The Allen Institute created Dolma as part of their OLMo project to build an open, transparent language model. In curating Dolma, they focused on principles of openness, representativeness, size, reproducibility and risk mitigation.
- Openness: Addressing the research community's concern about the limited access to pretraining corpora and corresponding language models, they aimed for a dataset that is transparent and open for scrutiny.
- Representativeness: The content should be on par with existing datasets utilized for both private and open language models.
- Size: The team acknowledged the potential advantages of having a large dataset. Research indicates that larger training datasets can lead to improved model performance.

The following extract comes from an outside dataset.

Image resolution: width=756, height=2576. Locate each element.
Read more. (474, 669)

- Reproducibility: Any tools developed during the creation of Dolma would be openly available for others to reproduce or adapt.

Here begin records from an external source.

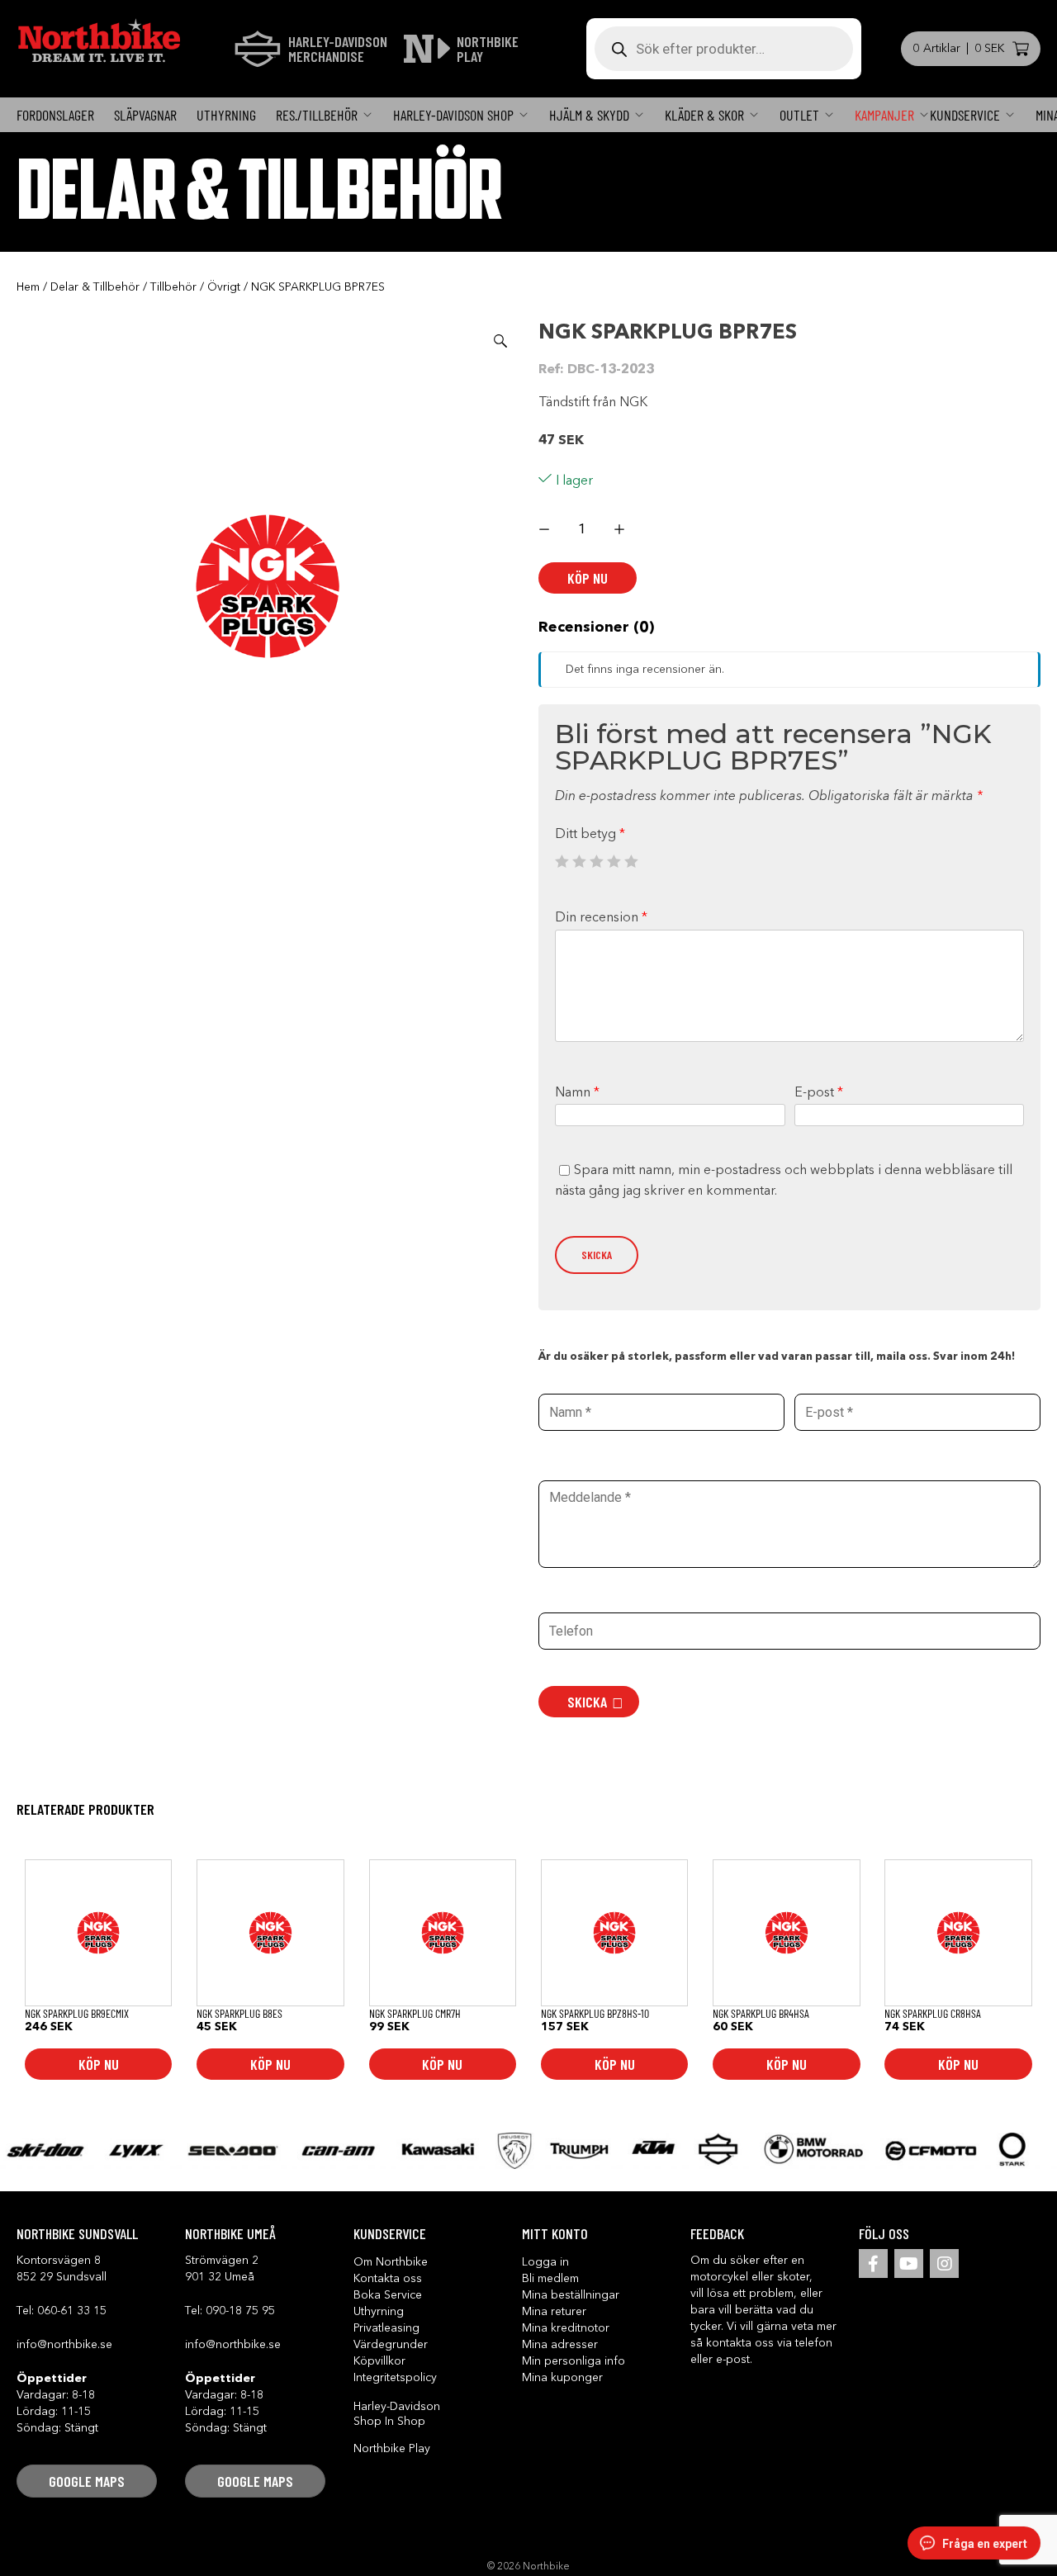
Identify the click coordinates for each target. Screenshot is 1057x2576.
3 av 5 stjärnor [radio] (596, 861)
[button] (500, 341)
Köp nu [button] (98, 2064)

- Risk Mitigation: The dataset would be designed to minimize the risk posed to individuals, ensuring that web-crawled content isn't traceable back to real-world individuals.
Creating Dolma presented numerous challenges. The Allen Institute had to decide on sources, preprocessing techniques, the languages to be included, and strategies to eliminate personal information. The team used established practices for filtering and deduplicating the raw data. They also took steps to remove potentially harmful content. The final dataset encompasses a rich blend from web data, English books from Project Gutenberg, scientific manuscripts from peS2o, Wikipedia, and code from GitHub repositories.
Compared to closed datasets, Dolma sets itself apart by emphasizing transparency, especially as many datasets behind large-scale models remain obscured in the private domain. In comparison with other open datasets, Dolma’s strengths lie in its size and licensing terms. Dolma is the largest open dataset to date. It is licensed under the Allen Institute's ImpACT terms as a medium-risk artifact.
Those interested in accessing Dolma must abide by and agree to terms around transparency, risk mitigation and responsible use. The license prohibits military applications, surveillance or generating disinformation. This unique licensing balances the ease of access with potential risks associated with disseminating vast datasets.
Prospective users must provide their contact details and state their intended use of the dataset. Once approved, Dolma is freely accessible for download on the HuggingFace. For more information, consult this handy data sheet. They have also provided a GitHub repository with code and instructions on generating and inspecting Dolma.
The Allen Institute plans to expand Dolma with more data sources and languages. They hope Dolma will advance openness in AI research and lead to development of better language technologies.